Could you rewrite the lines from the start through the line containing "pos(119,131)", replacing "section heading" with "section title" and keeping everything else the same? Leave the pictures out.

------

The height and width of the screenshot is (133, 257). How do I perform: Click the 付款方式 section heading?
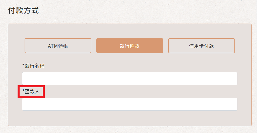(23, 10)
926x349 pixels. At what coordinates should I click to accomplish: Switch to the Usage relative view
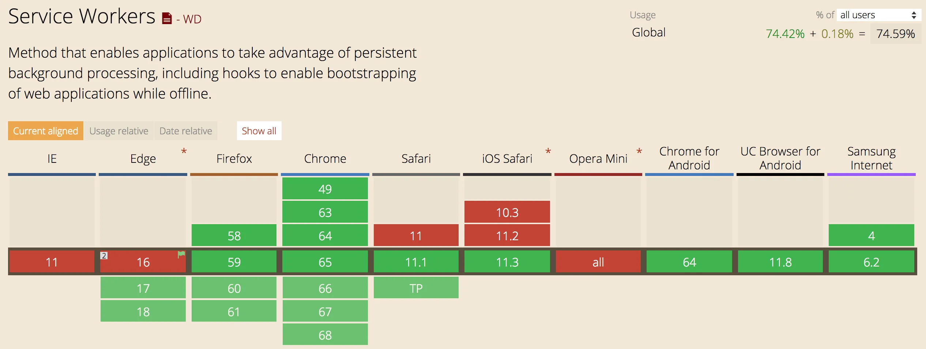pos(119,131)
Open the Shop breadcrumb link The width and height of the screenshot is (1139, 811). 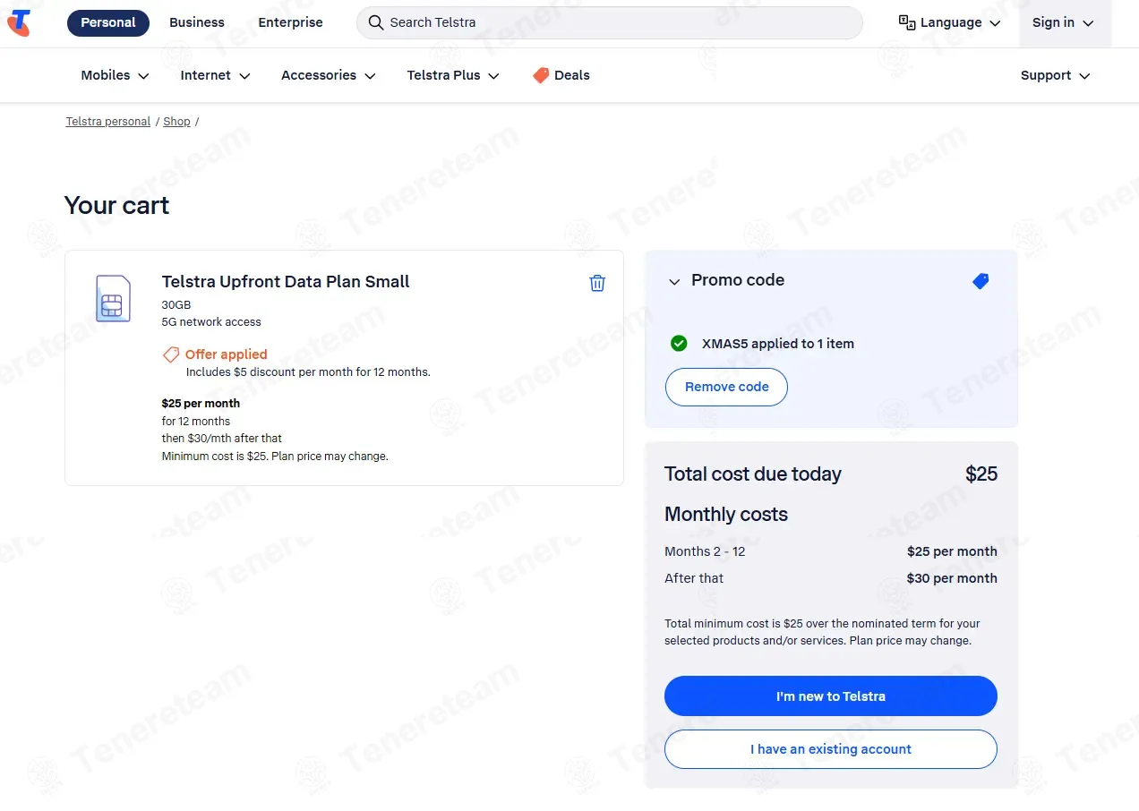(x=176, y=122)
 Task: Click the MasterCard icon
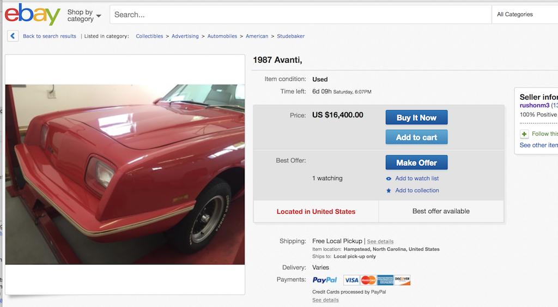tap(368, 280)
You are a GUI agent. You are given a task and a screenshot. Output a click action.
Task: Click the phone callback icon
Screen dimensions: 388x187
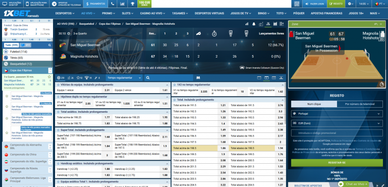click(x=113, y=4)
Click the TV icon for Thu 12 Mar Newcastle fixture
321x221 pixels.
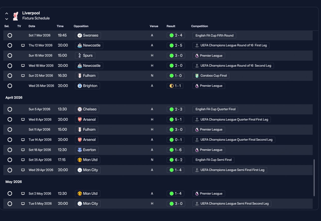click(23, 46)
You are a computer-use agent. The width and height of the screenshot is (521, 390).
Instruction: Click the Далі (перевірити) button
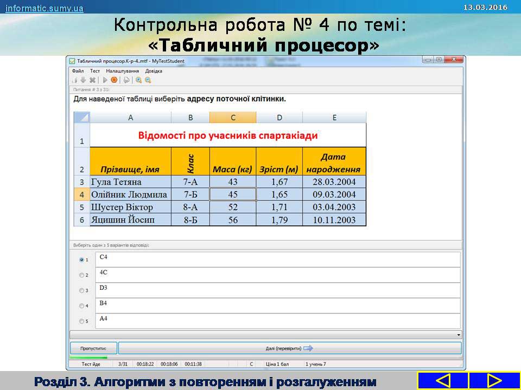click(x=290, y=348)
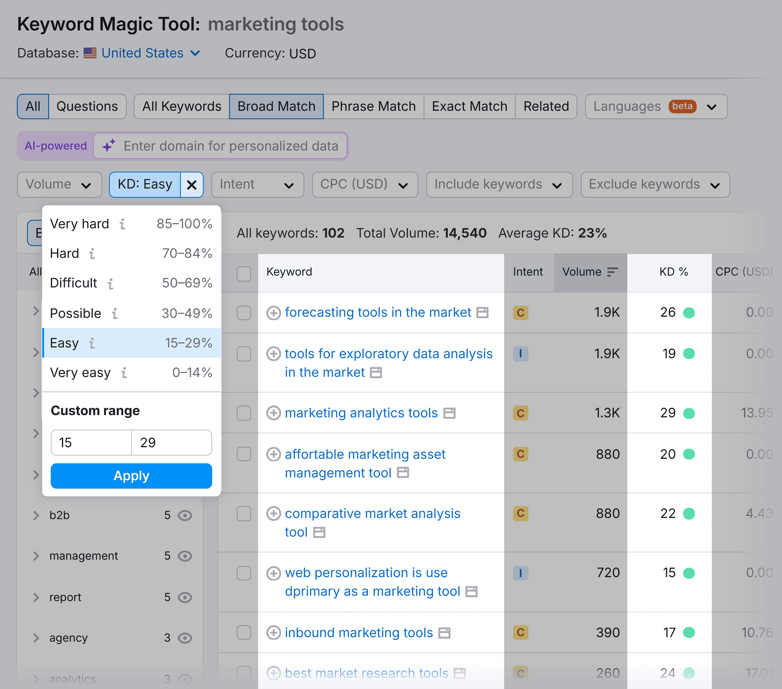Click the Apply button

[x=131, y=476]
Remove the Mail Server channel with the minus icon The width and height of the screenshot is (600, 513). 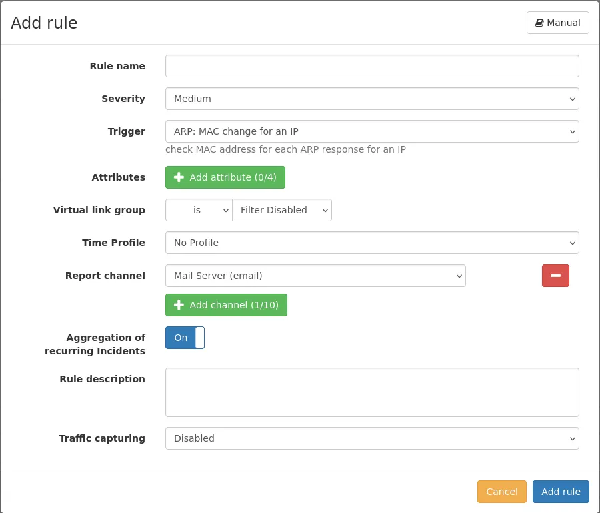tap(555, 275)
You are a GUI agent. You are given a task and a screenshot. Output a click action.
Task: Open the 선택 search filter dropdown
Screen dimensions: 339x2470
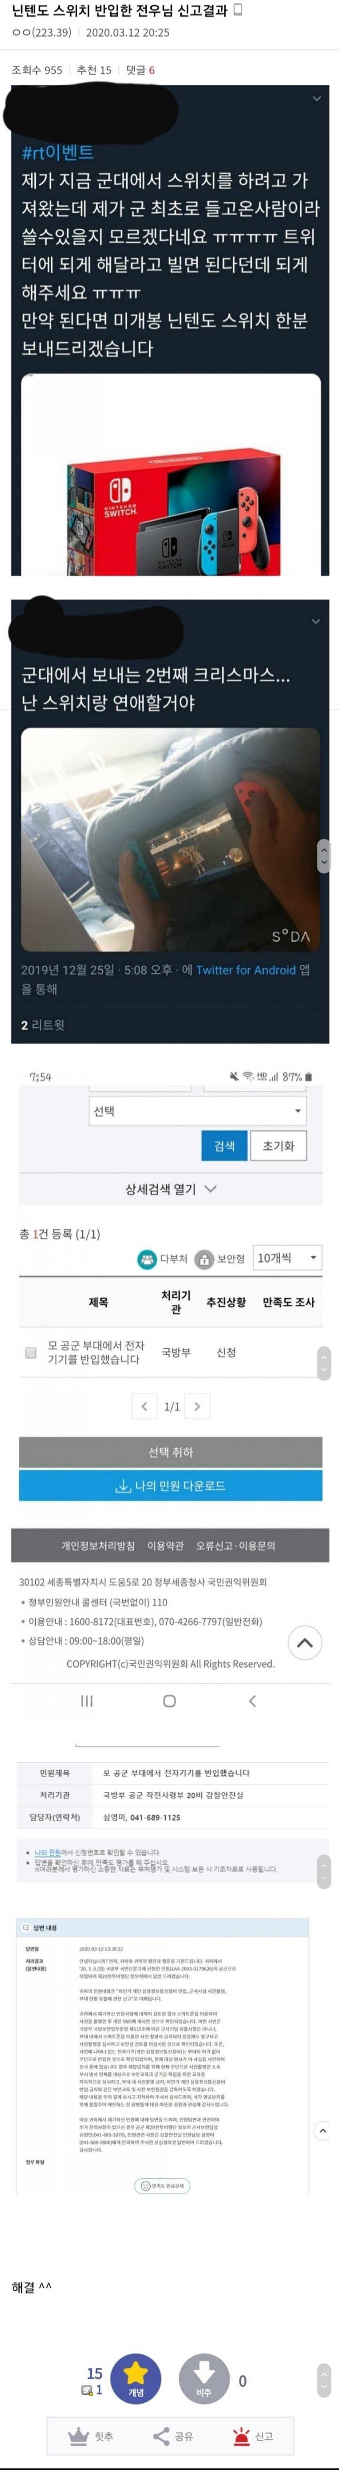(x=198, y=1110)
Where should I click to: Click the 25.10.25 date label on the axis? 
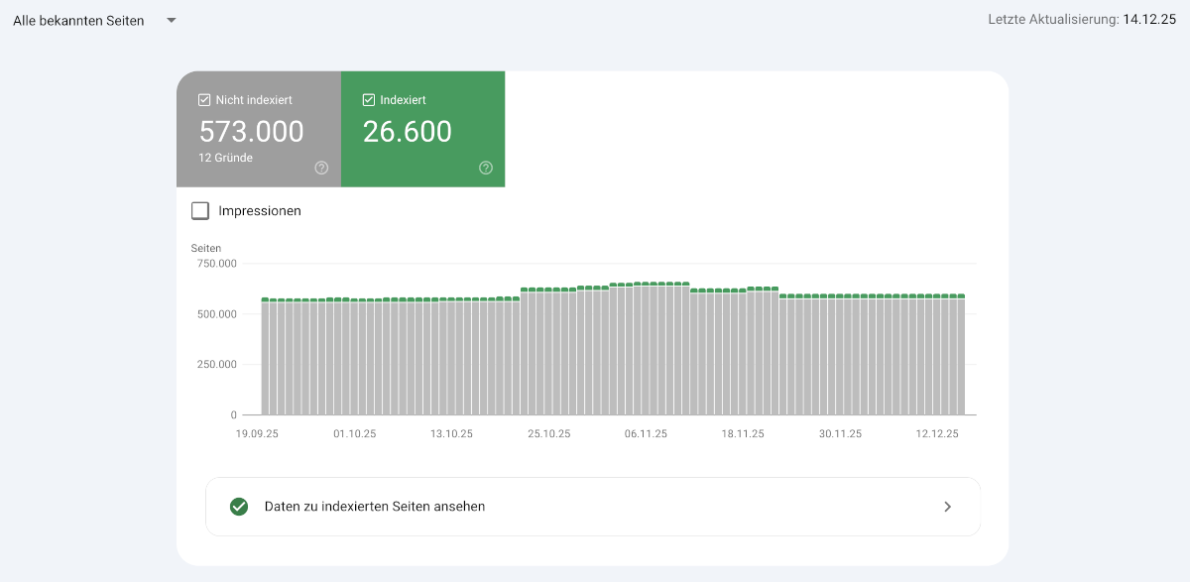(548, 434)
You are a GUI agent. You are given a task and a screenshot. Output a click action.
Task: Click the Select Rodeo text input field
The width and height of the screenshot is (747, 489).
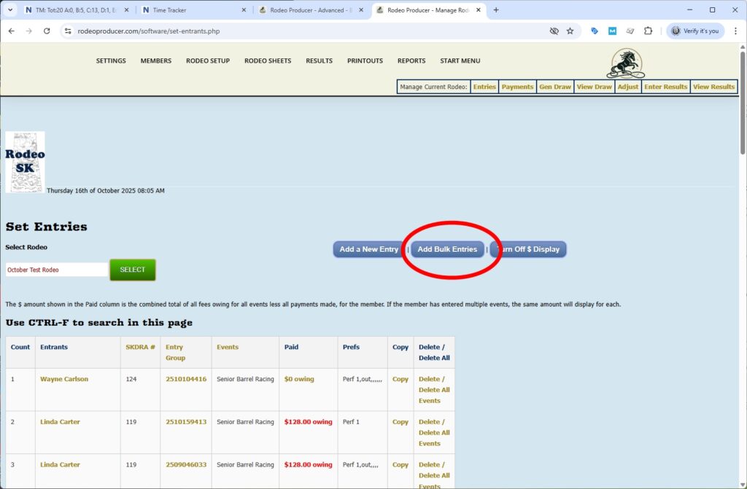click(x=55, y=269)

------

## Solution:
The height and width of the screenshot is (133, 257). How do I perform: Click the 付款方式 section title?
(23, 10)
926x349 pixels. At what coordinates should I click to accomplish: Switch to the Usage relative view
pos(119,131)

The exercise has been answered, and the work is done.